De agora em diante tudo seria diferente.
xxxxxx Já sendo dono das casas e da rua, Silvério conseguiu convencer a todos da rua que aquela palavra não poderia ser retirada. Ela era um símbolo de resistência de todos aqueles moradores. Servia para lembrar os problemas que passaram por causa daquilo. Um exemplo para os filhos, netos e até para outros moradores de outras ruas. Mandou pintar a palavra e colocar uma placa comemorativa do lado da letra "I". No desvio da letra "S", mandou construir uma pequena ponte. Uma passagem que permitia as pessoas de irem e vir por ali sem se sujarem. Teve música e tudo. Todos tiraram fotos ao lado dele.
xxxxxx Com o tempo, sem consultar ninguém, aumentou os aluguéis e os impostos como nunca havia sido feito. Contratou um novo médico, mas ele só aparecia uma vez a cada dois meses. No natal, resolveu fazer uma única festa para todos ao invés de gastar dinheiro em cestas básicas. Churrasco, bebidas e um pouco de futebol somente com os antigos moradores mais íntimos. Alguns moradores até achavam justo tudo aquilo. Afinal, foi ele que enfrentou o antigo dono das casas e da rua. Foi uma conquista dele. Um merecimento.

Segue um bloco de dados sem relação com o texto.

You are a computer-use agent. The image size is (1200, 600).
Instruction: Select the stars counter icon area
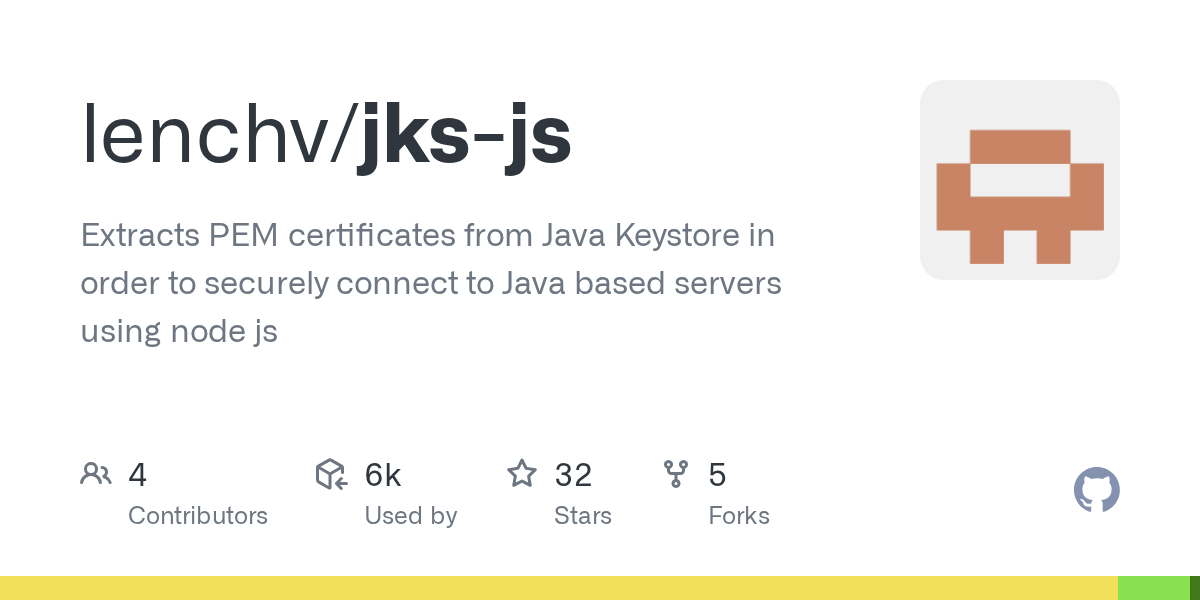pos(522,474)
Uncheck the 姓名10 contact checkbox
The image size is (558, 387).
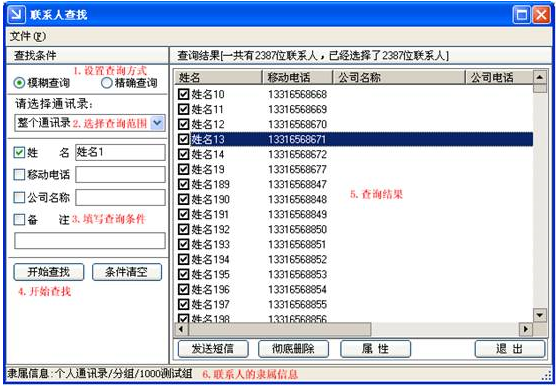click(x=183, y=94)
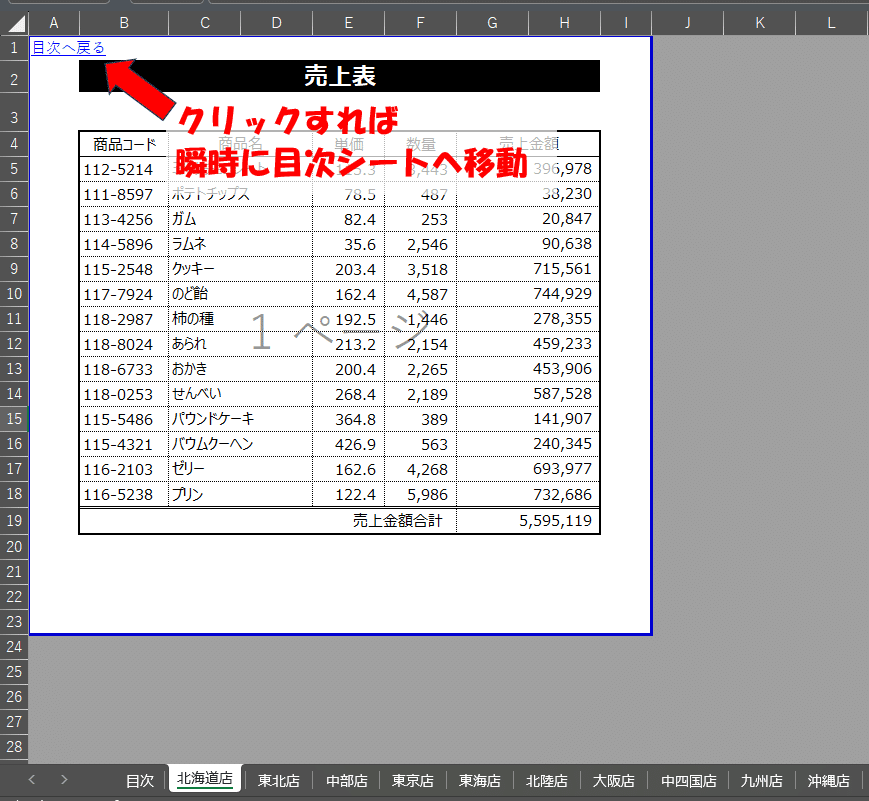Click the Select All corner button
This screenshot has height=801, width=869.
pos(14,21)
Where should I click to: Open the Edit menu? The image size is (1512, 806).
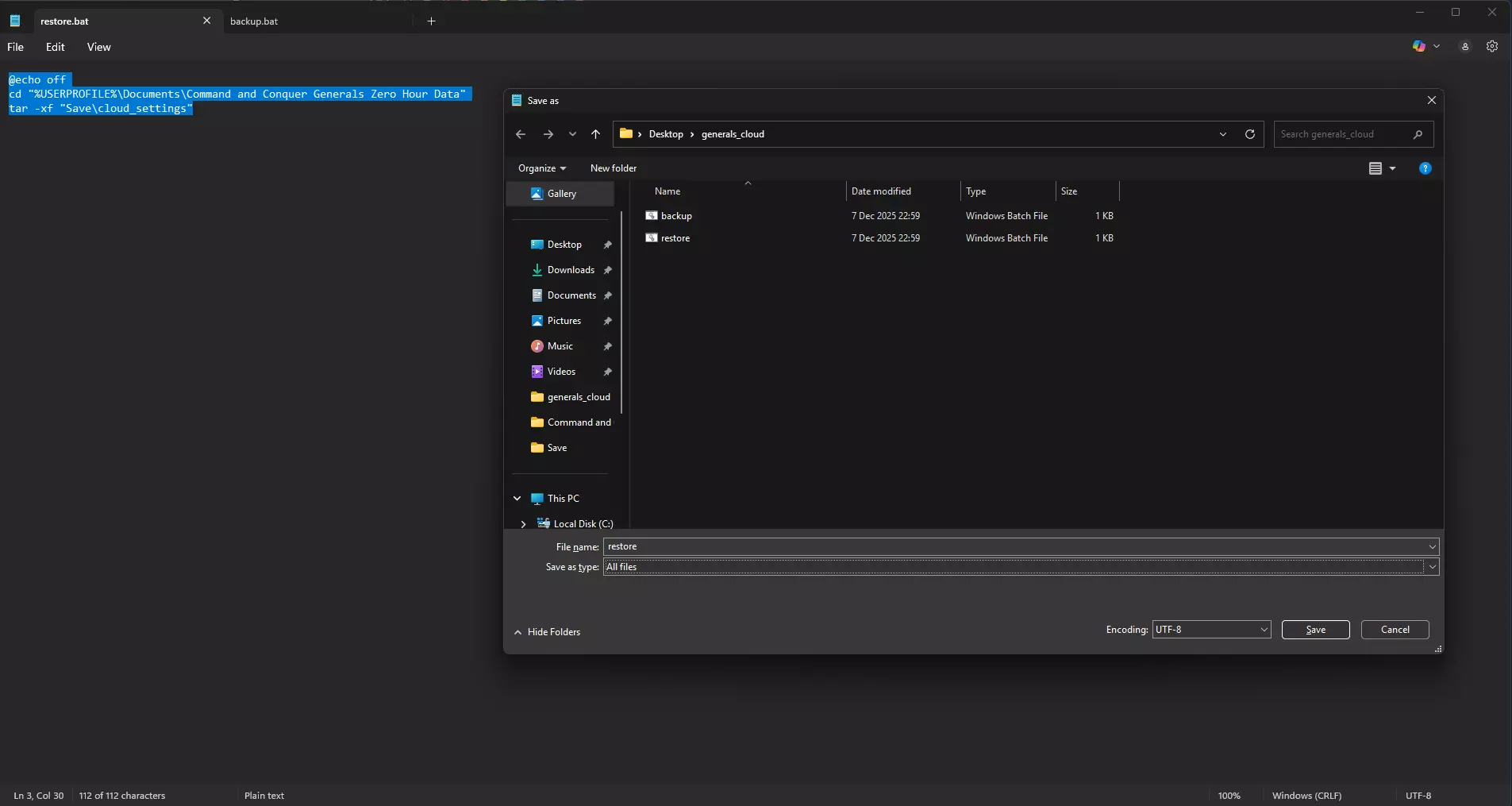(x=55, y=47)
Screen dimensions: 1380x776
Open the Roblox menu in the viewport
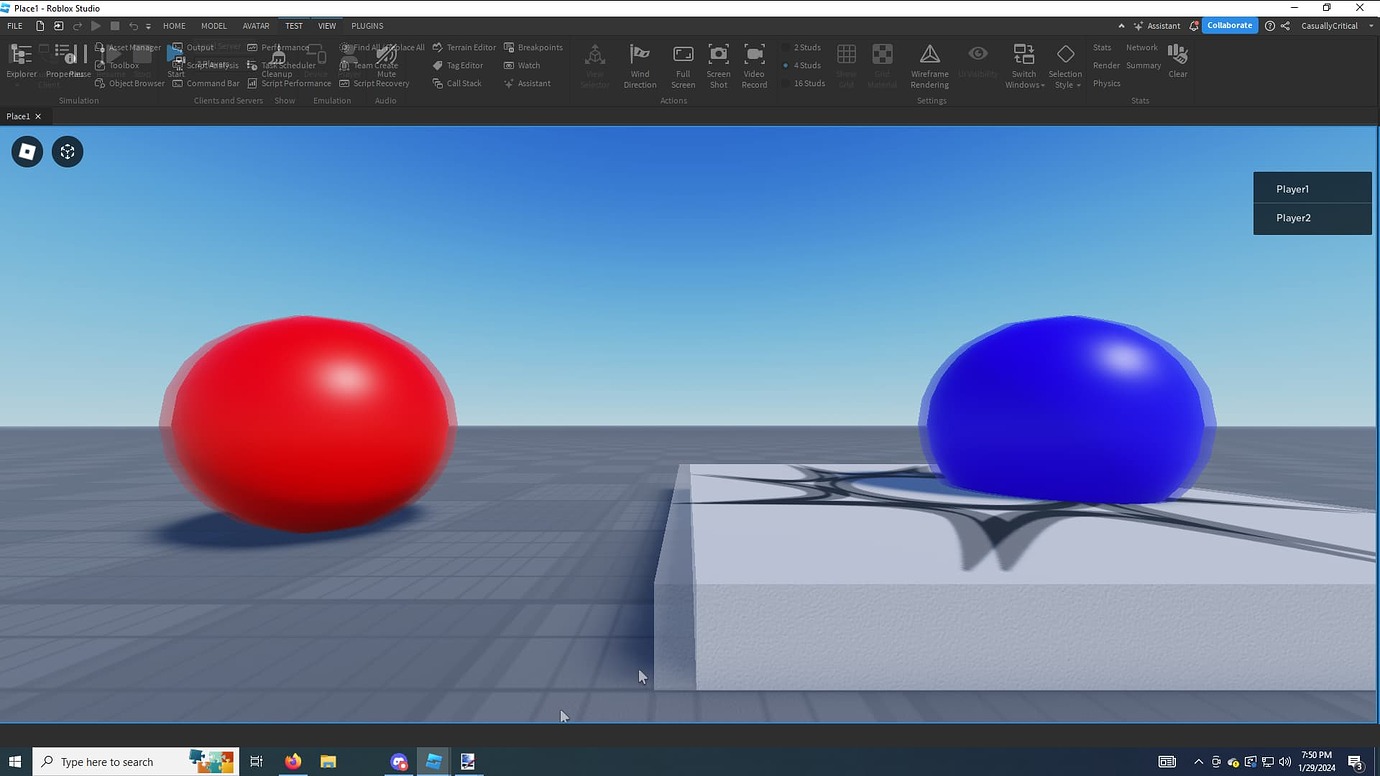pos(27,152)
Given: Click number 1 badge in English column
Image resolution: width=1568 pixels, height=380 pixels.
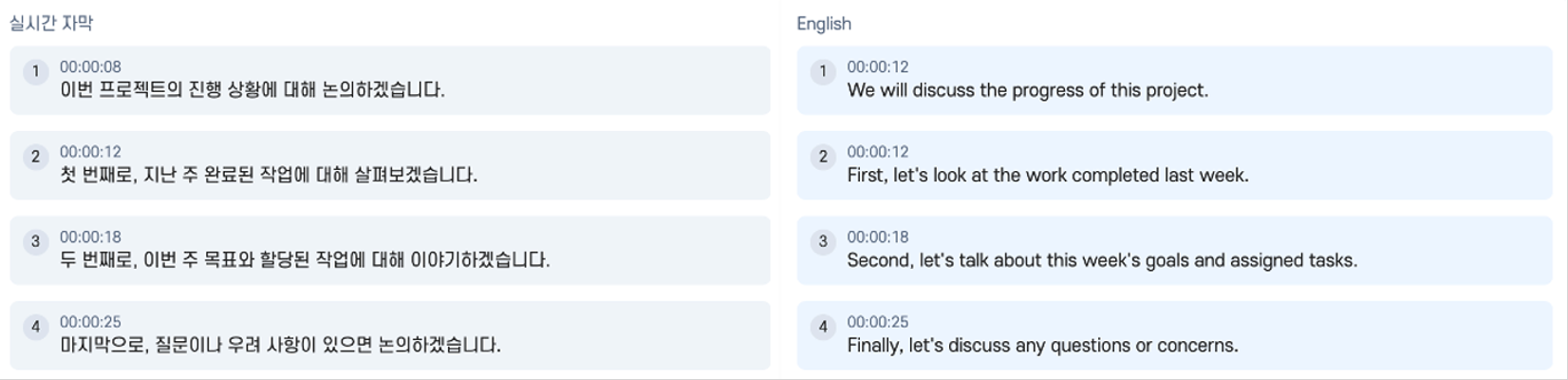Looking at the screenshot, I should [823, 71].
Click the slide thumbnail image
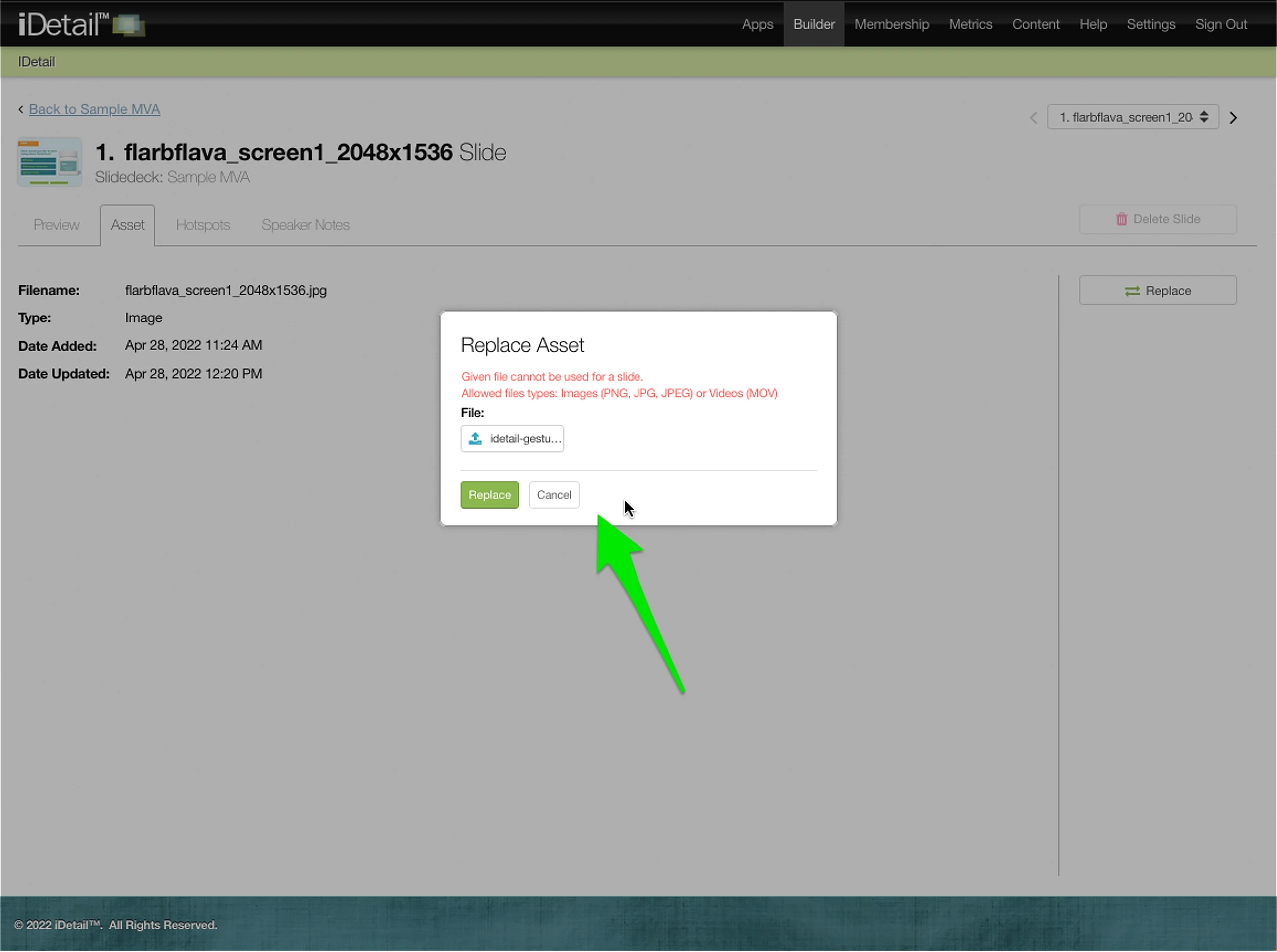The image size is (1277, 952). click(x=50, y=162)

xxxxxx Aos poucos, todos os antigos moradores da rua foram mudando para outras casas e outras ruas. Foram procurar casas onde os aluguéis e impostos fossem mais baratos, mesmo que as casas fossem, infelizmente, menores ainda que as que viviam na antiga rua.
xxxxxx Comentam que Silvério comprou uma casa e uma rua só para ele. Quase não aparece na antiga rua. Não fala mais com os antigos amigos. Tem chofer, mordomo, babá e quase nunca repete um terno. Seus novos amigos agora são os outros donos de casas e de ruas. Os novos moradores da antiga rua não agüentam mais os aluguéis tão altos e impostos sendo aumentados todos os meses. Os reparos na rede elétrica são pagos agora pelos próprios moradores, assim como a pintura das casas e a manutenção da rede de água e esgoto.
xxxxxx Eles estão tentando uma entrevista com Silvério, mas é preciso passar por dois de seus secretários. Marcar hora e data para um encontro não podem coincidir com as viagens da sua família. Alguns moradores mais íntimos de Silvério não tiveram seus aluguéis renovados. Por o criticarem demais, foram obrigados a sair de suas casas e morar em outras ruas.
xxxxxx Enquanto isso, turistas passam pela rua e tiram fotos diante daquele símbolo de resistência. Querem mostrar aos amigos e parentes que estiveram naquele lugar. Seus sorrisos na frente e a palavra "IDIOTAS", ainda cravada na rua de terra vermelha, no fundo da foto. Um orgulho para todos.